**EXERCISE AIM:** The records sit below. Return every line in them that holds the word "will".

Stored data:

——

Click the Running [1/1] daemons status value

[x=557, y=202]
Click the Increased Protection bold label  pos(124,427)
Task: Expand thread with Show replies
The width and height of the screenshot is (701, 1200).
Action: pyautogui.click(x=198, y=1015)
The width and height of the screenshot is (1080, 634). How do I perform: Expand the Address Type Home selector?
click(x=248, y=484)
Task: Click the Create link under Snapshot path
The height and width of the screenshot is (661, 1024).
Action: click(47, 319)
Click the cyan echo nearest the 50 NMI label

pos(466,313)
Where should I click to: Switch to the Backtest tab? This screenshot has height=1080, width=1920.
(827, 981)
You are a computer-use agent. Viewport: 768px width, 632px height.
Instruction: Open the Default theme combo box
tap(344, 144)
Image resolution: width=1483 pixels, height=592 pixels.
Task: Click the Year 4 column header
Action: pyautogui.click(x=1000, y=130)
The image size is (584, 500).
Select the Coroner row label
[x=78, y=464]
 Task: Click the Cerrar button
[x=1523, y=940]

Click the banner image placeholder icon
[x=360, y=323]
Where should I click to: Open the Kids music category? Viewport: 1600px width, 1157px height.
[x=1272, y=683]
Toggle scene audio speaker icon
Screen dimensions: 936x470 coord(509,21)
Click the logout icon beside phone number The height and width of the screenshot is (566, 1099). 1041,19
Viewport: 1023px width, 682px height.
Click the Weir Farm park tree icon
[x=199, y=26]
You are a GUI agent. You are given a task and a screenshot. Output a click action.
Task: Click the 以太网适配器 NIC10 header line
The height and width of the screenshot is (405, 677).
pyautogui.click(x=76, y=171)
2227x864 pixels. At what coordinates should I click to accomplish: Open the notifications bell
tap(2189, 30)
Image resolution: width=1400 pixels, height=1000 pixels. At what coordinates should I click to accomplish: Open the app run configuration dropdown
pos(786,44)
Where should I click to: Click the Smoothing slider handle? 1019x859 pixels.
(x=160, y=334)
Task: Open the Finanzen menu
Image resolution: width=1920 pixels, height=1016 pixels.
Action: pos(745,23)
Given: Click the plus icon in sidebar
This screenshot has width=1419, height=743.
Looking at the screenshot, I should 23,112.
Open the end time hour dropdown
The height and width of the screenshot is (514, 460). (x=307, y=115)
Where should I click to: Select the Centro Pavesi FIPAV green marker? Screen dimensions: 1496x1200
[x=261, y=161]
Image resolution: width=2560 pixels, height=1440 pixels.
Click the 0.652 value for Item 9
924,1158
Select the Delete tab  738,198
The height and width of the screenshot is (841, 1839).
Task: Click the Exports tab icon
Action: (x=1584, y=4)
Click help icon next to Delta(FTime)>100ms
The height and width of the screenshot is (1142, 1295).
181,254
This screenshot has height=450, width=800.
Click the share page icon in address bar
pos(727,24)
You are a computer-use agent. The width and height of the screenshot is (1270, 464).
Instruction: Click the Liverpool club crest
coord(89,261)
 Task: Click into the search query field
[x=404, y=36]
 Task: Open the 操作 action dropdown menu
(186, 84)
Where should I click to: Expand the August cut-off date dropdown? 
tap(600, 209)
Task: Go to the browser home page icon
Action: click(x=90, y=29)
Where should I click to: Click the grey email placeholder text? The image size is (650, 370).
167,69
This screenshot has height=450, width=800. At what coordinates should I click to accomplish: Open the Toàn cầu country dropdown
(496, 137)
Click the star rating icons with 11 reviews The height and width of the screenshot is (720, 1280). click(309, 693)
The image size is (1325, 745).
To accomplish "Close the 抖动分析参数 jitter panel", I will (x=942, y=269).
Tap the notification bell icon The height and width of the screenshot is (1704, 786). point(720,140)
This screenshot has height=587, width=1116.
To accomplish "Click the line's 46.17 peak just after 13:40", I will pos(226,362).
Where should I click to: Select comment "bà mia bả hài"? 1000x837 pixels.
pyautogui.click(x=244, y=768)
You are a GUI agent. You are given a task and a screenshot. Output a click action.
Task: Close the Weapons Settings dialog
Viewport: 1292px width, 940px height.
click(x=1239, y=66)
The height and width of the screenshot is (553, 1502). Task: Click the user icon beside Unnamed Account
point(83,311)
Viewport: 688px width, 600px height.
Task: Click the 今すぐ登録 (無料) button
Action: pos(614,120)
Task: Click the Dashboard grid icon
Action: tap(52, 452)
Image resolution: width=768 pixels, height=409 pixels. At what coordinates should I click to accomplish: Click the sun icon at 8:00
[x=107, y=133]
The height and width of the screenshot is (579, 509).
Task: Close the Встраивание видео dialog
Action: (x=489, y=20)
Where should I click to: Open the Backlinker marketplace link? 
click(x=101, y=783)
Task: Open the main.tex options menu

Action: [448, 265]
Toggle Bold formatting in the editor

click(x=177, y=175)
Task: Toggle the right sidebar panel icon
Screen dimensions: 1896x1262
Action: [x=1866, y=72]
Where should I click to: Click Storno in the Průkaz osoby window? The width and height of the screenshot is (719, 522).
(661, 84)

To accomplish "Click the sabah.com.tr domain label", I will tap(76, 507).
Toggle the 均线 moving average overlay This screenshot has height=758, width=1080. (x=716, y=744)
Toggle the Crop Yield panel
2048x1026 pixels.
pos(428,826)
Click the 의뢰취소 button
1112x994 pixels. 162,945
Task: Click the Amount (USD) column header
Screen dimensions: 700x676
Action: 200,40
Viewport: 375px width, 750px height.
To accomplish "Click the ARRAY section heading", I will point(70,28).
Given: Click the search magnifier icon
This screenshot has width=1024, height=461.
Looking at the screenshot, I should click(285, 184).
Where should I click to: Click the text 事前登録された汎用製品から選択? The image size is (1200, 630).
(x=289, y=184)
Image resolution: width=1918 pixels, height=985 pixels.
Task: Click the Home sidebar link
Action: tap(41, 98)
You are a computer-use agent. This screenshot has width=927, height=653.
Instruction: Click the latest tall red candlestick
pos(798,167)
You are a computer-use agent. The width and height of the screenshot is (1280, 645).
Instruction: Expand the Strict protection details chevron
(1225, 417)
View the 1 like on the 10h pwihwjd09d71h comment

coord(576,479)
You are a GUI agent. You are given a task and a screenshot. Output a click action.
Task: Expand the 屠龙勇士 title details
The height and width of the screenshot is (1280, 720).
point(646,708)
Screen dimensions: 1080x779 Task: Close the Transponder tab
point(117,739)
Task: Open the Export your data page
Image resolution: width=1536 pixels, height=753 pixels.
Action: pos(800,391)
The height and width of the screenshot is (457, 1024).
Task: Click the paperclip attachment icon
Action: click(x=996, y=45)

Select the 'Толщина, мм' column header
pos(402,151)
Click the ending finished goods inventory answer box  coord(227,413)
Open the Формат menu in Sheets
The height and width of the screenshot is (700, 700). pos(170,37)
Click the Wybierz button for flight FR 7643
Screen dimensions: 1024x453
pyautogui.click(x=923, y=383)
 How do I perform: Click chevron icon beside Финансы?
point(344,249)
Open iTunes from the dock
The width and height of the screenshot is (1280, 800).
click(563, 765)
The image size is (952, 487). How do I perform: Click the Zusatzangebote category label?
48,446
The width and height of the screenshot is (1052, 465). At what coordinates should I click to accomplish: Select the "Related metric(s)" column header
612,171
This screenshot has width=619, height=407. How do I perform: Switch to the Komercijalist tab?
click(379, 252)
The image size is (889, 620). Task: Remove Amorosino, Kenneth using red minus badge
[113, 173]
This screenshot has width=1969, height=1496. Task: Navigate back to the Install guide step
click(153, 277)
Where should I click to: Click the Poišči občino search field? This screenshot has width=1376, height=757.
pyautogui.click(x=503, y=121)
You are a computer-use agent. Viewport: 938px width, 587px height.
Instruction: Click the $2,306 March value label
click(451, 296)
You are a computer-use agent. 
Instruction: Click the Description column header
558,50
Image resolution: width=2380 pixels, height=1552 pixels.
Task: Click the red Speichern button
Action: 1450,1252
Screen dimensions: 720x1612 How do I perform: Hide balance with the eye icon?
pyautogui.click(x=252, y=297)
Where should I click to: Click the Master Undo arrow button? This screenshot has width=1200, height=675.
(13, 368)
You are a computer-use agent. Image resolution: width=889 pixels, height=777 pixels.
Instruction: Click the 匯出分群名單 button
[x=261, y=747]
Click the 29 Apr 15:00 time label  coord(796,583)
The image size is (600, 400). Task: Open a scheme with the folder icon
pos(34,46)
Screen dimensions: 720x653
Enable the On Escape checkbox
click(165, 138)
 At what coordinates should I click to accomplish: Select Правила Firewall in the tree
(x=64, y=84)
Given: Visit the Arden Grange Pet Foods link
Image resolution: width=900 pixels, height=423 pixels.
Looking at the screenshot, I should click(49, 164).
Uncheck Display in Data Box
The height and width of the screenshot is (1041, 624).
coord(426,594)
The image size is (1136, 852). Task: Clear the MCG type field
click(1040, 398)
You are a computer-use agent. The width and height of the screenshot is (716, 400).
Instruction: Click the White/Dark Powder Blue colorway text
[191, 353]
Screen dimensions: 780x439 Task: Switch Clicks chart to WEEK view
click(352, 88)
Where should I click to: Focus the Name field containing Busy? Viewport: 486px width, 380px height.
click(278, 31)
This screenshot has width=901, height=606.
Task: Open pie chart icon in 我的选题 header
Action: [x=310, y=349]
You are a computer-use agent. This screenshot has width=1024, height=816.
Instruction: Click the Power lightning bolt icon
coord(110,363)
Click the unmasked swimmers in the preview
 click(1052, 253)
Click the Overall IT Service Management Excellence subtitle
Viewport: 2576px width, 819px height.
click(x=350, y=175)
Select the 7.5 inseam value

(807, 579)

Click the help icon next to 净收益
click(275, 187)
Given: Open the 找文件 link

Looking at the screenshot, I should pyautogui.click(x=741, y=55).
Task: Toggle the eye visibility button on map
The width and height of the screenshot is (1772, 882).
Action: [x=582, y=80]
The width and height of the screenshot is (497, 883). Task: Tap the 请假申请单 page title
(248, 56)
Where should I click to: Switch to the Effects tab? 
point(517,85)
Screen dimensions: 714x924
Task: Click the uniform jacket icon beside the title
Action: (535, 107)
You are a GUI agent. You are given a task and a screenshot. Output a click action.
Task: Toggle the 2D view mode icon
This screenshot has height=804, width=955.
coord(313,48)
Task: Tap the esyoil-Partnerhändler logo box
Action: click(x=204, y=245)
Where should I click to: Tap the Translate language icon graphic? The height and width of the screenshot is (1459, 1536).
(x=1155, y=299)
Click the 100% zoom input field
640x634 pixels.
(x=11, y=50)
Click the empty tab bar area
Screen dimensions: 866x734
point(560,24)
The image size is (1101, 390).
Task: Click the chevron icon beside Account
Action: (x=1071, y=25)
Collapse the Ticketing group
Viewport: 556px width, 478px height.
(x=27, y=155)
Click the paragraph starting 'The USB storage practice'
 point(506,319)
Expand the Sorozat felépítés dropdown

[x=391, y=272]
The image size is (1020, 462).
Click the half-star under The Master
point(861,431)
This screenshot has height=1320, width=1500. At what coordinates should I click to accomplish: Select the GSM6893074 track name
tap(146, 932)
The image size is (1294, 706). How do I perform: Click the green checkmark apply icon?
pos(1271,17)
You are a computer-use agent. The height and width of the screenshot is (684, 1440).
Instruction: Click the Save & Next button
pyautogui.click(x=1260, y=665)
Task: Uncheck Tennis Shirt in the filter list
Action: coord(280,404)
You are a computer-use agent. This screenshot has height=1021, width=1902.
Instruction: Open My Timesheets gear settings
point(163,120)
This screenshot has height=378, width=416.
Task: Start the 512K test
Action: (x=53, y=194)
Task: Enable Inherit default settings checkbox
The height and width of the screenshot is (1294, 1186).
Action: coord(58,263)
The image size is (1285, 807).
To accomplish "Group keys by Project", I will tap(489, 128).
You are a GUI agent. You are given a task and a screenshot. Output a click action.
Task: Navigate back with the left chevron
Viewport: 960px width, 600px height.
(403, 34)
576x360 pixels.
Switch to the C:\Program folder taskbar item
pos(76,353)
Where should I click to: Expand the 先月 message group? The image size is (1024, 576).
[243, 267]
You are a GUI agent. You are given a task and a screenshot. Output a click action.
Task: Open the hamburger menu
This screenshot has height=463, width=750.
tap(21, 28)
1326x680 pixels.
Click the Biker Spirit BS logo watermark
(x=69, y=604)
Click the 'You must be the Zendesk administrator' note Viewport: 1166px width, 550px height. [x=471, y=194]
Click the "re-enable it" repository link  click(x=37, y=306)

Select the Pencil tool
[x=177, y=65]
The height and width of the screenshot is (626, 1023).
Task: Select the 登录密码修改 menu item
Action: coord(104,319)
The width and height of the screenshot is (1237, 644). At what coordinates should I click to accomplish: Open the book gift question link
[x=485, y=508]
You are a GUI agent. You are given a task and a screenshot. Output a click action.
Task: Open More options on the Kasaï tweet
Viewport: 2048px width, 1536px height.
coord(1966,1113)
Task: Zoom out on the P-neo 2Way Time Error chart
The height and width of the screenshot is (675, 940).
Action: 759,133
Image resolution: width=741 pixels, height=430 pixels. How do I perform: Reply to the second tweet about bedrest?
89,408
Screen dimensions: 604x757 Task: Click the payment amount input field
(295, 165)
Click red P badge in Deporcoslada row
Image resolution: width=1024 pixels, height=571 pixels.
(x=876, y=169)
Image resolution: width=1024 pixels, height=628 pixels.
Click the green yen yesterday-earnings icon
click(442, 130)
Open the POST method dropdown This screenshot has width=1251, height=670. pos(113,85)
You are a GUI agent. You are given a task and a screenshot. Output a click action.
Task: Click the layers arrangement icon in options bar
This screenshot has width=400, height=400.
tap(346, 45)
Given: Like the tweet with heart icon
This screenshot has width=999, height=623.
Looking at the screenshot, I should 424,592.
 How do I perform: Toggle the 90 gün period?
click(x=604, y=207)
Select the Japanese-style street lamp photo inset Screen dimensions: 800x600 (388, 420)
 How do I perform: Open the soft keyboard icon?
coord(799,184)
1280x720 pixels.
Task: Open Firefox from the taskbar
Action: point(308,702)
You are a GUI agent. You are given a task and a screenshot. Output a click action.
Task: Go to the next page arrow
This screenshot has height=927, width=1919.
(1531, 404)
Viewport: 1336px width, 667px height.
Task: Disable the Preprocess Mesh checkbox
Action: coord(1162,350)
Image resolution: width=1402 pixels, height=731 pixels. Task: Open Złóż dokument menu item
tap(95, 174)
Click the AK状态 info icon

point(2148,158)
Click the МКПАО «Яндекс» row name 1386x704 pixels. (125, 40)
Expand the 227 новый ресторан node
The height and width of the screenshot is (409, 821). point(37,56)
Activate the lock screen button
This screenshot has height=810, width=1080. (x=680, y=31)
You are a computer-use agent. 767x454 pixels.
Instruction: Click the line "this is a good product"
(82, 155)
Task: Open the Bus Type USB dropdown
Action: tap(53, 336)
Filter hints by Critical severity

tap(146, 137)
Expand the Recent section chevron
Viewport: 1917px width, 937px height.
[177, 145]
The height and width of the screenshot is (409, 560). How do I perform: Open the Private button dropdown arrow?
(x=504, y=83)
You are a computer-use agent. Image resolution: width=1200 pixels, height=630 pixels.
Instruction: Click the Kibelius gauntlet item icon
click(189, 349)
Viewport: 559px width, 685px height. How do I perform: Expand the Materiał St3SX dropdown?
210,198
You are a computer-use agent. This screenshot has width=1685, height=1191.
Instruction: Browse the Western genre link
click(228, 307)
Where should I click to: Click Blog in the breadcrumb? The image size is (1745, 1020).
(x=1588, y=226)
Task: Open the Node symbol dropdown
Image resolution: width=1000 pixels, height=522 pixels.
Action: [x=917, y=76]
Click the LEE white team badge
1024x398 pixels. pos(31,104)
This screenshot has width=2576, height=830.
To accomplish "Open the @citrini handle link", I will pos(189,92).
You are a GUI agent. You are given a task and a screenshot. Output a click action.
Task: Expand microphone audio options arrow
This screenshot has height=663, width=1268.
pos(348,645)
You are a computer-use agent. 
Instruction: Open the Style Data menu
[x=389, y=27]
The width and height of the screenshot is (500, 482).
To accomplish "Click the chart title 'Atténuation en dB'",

——

**REPLY:**
To accomplish "Close the 抖动分析参数 jitter panel", I will (x=942, y=269).
To accomplish "Click the line's 46.17 peak just after 13:40", I will pos(226,362).
To accomplish "Click the sabah.com.tr domain label", I will tap(76, 507).
To accomplish "Click the ARRAY section heading", I will point(70,28).
To accomplish "Group keys by Project", I will tap(489, 128).
To accomplish "Open the @citrini handle link", I will pos(189,92).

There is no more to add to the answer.